The difference between a belief and the expression of a belief may be illustrated by events in the life of Columbus . He believed the earth to be round, but that belief was independent of its being either expressed to anyone or indicated by any action. He expressed the belief to Queen Isabella in the hope of gaining financial help for his expedition to the Indies , and also by the act of setting sail. He might have falsified his belief, to avoid scorn or persecution, by declaring that he believed the earth to be flat while continuing to believe it to be round.

Communism offers another illustration. It is said to embrace falsehood as a proper weapon for purposes of concealment and defense. Laws and regulations aimed at it by its enemies must depend solely on evidences of belief that fall within the area of possible falsehood. How can a sincere denial of membership in the communist party or of devotion to that cause, be distinguished from a false one?

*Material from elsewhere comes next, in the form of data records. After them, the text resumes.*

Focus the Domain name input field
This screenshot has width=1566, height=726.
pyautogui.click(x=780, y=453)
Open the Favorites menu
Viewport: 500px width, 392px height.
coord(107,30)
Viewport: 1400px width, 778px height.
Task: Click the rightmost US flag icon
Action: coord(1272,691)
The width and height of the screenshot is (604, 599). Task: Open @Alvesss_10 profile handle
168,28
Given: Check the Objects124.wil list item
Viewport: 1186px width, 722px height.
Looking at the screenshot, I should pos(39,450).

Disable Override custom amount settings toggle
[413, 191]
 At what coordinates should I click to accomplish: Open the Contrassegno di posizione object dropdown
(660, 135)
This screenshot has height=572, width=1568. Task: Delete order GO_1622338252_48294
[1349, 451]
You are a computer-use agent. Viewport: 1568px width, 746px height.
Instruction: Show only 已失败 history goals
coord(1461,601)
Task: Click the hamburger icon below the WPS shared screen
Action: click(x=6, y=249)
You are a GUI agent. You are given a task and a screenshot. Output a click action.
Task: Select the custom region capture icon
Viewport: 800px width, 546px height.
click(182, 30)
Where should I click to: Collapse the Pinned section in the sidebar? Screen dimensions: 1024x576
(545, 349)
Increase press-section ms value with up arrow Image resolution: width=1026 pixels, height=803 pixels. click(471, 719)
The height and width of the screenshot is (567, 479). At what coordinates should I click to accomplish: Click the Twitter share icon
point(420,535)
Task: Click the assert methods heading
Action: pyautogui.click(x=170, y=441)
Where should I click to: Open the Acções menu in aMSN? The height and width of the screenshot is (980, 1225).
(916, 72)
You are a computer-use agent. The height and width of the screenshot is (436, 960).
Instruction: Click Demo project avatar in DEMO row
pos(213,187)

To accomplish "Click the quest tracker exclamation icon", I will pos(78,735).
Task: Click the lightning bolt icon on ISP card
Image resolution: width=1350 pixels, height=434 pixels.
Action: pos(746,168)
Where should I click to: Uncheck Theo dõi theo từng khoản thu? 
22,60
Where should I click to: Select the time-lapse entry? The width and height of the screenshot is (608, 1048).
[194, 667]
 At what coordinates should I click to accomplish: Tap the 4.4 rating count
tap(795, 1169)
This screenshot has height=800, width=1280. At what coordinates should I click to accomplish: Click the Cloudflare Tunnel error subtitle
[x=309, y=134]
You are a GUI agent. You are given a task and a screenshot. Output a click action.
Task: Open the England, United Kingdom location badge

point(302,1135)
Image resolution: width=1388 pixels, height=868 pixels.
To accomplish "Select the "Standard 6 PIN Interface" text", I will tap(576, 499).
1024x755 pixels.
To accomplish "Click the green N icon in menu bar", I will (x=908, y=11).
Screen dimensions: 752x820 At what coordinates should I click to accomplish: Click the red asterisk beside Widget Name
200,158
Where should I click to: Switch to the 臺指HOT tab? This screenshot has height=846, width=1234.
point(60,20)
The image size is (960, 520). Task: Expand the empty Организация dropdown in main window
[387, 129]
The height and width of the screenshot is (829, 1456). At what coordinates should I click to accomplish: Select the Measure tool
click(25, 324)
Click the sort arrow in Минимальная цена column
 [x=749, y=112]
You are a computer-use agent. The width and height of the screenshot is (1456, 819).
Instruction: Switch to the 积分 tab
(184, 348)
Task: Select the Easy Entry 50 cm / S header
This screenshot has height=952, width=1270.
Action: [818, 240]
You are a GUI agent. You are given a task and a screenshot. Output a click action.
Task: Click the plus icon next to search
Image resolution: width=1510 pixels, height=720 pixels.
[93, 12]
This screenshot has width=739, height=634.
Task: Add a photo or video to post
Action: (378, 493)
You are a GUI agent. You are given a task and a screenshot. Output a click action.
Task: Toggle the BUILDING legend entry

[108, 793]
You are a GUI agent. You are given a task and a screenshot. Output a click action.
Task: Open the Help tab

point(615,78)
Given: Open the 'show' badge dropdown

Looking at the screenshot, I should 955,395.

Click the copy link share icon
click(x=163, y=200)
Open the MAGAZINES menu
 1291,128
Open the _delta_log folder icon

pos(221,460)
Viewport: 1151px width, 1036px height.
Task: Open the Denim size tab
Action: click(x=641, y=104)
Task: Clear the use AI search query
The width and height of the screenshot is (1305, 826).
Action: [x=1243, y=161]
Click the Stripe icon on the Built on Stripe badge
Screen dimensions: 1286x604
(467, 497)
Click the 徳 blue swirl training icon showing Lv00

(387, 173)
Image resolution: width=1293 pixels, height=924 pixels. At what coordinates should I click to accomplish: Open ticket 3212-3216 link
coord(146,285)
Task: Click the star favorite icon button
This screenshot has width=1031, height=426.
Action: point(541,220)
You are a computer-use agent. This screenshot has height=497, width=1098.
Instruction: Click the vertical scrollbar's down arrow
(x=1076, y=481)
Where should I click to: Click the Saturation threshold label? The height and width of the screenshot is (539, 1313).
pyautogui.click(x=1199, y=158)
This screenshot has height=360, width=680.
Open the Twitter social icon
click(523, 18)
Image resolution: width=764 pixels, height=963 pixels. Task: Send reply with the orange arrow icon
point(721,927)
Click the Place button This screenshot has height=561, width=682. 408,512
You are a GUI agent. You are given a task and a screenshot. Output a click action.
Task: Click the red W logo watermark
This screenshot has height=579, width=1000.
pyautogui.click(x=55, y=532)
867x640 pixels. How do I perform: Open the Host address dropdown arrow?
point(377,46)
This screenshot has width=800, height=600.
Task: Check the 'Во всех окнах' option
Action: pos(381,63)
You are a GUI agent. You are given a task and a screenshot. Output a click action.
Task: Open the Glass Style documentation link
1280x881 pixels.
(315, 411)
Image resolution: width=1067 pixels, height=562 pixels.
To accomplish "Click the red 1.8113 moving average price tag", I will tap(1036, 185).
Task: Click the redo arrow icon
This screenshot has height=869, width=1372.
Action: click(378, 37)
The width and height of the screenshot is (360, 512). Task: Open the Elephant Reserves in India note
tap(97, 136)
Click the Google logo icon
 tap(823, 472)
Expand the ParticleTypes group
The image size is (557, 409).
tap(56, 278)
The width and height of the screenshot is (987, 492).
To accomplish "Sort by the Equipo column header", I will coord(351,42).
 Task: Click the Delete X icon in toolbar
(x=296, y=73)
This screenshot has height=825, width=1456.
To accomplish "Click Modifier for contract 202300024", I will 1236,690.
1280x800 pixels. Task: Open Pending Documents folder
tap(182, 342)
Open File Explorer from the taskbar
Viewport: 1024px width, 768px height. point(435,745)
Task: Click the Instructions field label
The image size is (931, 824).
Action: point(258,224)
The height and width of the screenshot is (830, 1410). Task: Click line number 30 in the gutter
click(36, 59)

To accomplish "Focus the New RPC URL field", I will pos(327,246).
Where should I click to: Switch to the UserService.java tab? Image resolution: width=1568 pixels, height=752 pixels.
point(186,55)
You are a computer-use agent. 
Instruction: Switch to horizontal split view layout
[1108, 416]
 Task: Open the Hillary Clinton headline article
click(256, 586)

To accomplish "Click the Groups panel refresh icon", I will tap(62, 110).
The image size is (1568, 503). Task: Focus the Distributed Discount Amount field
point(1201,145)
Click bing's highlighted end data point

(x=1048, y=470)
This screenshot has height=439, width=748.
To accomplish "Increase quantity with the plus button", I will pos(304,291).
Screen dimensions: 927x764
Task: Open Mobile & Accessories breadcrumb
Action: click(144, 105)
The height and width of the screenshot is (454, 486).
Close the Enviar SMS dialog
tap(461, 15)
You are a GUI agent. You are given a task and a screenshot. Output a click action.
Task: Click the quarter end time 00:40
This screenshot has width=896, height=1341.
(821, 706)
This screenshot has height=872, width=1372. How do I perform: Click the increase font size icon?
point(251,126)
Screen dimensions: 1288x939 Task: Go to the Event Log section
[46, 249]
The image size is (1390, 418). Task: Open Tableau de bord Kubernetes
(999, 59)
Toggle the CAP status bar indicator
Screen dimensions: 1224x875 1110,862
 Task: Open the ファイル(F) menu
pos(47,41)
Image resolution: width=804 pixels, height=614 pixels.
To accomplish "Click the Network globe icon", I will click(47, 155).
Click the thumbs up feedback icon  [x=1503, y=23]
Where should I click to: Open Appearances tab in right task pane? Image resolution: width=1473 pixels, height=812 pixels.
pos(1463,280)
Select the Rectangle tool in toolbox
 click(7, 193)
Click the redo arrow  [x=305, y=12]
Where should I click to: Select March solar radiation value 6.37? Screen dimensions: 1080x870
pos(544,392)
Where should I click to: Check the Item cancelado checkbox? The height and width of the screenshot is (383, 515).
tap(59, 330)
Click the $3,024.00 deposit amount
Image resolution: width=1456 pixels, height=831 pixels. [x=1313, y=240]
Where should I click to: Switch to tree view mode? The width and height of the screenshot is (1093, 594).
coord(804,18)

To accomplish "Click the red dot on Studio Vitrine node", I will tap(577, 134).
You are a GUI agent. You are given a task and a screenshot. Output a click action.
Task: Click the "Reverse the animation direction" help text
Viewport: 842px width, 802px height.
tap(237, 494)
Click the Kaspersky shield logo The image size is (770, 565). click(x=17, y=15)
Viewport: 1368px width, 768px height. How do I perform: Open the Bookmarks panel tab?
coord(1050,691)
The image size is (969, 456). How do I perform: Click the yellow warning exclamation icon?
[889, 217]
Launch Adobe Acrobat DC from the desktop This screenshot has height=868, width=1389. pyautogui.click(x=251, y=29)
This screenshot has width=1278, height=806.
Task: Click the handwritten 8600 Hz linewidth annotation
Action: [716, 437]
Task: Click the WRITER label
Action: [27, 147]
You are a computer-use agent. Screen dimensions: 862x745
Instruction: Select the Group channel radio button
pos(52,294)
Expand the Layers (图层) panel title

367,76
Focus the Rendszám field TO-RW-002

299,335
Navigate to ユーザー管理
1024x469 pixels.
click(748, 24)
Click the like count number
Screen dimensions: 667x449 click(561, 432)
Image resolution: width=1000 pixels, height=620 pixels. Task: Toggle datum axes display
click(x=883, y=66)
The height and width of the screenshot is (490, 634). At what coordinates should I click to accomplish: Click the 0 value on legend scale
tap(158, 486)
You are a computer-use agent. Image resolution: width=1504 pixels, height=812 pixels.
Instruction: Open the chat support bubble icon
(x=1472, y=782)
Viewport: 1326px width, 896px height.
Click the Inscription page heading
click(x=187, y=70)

Expressions of belief arc worth no more than the integrity of the person, and integrity is not to be judged by mere expressions of one's belief or by any claims of integrity. The best evidence of belief is the nature of one's action. When Columbus set sail, he was offering worthy evidence of his actual beliefs. When a person opposes measures which give vehicle to the points in the Communist Manifesto, that is worthy evidence of his beliefs.

Liberty is not in danger so far as a person's belief is concerned, because in this respect he is of necessity a hermit and unavoidably free. He is at liberty to continue to believe as he will, in spite of all the dictators in the world and in spite of all the power they can grasp. The dictator may take a person's land, his cattle, his family, his life; but he can never grab a person's belief, because it lacks a handle for grabbing.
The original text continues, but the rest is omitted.